León Benavente en Sala Hangar | BRAULIO VALDERAS

Lo que en su segundo disco se intuía, en el tercero se ha desatado. León Benavente ya son más una banda de synth pop que de indie rock. Y han convertido sus conciertos en una fiesta de cuarentones que están un poco de vuelta de todo y que se divierten jugando con bases y progresiones electrónicas, sintetizadores y guitarras. Nada nuevo, pero todo muy bien pulido. Rayando la excelencia en la ejecución.

Formados de la reunión de cuatro veteranos músicos: Abraham Boba, Eduardo Baos, Luis Rodríguez y César Verdú, la banda se ha consolidado como grupo imprescindible del panorama nacional, especialmente por su directo, que es precisamente lo que los ha traído a este espacio virtual, que es un pretexto para hablar del concierto ofrecido por León Benavente, con todo vendidísimo, en la Sala M100.
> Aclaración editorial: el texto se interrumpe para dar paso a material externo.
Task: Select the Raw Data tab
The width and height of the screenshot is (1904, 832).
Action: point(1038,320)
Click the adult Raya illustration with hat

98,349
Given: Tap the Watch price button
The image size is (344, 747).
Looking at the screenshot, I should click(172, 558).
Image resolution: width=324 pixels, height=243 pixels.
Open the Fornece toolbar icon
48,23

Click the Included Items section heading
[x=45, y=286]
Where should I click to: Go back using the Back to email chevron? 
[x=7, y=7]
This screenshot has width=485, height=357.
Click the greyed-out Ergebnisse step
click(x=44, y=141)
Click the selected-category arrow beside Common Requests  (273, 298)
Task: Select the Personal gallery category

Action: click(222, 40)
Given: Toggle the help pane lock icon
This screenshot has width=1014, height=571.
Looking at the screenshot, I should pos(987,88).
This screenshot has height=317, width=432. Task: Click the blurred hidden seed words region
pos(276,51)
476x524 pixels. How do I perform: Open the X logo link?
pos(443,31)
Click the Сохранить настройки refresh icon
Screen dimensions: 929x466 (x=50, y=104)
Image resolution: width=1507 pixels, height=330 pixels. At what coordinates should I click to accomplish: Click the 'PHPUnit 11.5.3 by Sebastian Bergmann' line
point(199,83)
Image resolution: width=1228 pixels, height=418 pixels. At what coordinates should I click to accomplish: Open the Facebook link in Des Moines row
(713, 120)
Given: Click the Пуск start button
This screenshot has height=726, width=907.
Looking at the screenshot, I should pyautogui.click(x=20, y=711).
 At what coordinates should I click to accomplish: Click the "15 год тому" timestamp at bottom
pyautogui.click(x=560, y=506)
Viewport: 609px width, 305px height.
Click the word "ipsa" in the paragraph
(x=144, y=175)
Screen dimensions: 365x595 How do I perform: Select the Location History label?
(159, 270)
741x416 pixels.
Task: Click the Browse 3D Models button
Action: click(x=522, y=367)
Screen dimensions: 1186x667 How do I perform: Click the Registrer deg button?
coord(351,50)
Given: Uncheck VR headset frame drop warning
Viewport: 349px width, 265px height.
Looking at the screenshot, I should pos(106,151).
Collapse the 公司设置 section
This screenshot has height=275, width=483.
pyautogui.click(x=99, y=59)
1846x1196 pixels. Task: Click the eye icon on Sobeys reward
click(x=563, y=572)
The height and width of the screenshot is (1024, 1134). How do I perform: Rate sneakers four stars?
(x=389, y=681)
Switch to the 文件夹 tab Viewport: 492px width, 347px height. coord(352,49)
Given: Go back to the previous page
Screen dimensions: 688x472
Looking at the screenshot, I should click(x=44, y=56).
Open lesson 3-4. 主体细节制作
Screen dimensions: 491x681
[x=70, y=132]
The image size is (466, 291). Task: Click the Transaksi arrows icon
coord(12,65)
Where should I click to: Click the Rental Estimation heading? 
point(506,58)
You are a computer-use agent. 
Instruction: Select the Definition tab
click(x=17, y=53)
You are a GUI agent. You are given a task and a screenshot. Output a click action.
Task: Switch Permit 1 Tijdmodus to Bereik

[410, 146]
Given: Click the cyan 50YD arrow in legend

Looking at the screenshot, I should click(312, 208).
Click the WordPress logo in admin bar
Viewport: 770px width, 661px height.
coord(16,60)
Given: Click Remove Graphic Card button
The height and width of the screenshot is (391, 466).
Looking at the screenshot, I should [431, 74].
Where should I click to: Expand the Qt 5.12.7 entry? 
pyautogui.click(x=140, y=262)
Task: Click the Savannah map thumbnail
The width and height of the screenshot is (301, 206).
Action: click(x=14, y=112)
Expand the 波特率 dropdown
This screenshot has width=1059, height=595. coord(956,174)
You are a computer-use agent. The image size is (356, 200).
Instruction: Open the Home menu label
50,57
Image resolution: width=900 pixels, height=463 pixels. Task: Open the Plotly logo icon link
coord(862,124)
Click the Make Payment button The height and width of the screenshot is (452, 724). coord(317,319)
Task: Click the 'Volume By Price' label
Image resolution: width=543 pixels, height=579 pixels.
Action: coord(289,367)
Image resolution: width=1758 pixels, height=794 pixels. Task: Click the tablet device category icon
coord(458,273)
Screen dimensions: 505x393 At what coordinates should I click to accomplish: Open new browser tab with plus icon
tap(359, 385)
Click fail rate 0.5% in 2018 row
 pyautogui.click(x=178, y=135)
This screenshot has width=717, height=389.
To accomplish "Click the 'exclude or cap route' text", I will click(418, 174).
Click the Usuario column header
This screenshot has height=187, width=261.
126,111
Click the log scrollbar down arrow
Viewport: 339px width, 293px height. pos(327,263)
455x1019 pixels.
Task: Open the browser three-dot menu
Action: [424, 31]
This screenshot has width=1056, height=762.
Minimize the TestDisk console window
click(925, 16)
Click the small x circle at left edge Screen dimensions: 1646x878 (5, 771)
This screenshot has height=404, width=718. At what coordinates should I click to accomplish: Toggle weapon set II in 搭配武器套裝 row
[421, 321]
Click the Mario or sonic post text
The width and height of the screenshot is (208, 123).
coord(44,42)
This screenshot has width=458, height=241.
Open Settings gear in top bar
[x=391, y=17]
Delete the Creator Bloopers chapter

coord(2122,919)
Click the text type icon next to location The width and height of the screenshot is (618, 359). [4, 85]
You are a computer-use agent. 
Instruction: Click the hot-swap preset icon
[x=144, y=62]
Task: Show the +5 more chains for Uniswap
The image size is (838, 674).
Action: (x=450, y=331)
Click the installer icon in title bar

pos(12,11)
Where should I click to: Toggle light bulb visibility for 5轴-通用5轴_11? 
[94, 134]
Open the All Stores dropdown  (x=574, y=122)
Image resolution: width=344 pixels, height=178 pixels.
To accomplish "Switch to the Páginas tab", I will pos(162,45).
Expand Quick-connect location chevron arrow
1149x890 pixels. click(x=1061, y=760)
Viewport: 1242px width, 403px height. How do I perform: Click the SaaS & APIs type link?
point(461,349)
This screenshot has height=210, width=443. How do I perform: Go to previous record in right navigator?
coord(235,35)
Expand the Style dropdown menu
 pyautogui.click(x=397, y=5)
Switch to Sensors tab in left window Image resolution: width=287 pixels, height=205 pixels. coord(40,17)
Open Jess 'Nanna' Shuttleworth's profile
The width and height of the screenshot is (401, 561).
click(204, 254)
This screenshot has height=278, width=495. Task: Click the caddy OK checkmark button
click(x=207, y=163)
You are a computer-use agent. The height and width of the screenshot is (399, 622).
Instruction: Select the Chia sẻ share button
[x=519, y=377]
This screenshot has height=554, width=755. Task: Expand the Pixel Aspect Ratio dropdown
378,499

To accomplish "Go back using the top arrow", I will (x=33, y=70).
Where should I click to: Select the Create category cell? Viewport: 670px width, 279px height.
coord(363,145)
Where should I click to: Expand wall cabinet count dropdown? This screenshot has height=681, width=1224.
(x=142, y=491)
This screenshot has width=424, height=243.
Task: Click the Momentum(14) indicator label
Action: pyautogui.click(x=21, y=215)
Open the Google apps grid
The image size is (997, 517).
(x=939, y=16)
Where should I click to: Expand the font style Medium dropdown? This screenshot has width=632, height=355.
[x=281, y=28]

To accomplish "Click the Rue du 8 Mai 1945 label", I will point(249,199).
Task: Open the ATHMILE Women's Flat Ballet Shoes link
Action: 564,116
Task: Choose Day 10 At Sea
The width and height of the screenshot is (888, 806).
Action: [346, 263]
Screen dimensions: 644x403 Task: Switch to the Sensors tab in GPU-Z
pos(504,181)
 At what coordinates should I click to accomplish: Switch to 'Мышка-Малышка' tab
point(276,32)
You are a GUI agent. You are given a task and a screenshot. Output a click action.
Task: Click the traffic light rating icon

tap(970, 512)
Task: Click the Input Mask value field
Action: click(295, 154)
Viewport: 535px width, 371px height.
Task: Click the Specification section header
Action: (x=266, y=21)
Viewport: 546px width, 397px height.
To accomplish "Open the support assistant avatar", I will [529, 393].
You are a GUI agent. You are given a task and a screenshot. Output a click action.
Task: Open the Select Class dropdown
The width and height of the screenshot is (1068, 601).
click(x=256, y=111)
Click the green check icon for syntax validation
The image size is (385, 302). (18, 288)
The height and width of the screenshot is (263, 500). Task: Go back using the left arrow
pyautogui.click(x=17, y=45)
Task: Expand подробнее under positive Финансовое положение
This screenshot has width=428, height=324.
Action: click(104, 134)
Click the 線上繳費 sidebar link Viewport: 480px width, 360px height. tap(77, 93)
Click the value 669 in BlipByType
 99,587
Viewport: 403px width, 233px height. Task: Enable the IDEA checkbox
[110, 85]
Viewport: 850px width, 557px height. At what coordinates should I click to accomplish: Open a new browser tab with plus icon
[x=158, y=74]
El recital se ha centrado, más como coartada que como leit motiv, en Vamos a volvernos locos, su tercer LP, editado el año pasado y con un tirón de público importante -fue el segundo disco más vendido del país en lista oficial de ventas en la semana de su lanzamiento- para una banda indie, refrendado además por la crítica especializada, que ha disfrutado con el toque descaradamente electrónico que han imprimido a su discurso otrora más convencional.

Así, impulsados por Eduardo Baos, a los mandos en bajo y sintetizador, y parapetados en la fina ironía decadente que encierran su repertorio de canciones, León Benavente no ha tardado demasiado en hacerse con el público cordobés y darle un puntazo de vida a su último disco, así como recordar clásicos de la banda.

A pie de pista, el jolgorio puro. Y bastantes menos canas que sobre el escenario.